Collected data entries
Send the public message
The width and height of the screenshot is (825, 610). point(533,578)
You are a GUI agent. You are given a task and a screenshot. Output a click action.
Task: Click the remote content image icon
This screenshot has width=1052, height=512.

• _Exercise requirements_
Could you reproduce the lines above, from the one that holds "You are a GUI" through the last, exactly as they stand?

• _Reply_
You are a GUI agent. You are given a task and a screenshot. Output a click action.
Task: Click the remote content image icon
This screenshot has width=1052, height=512.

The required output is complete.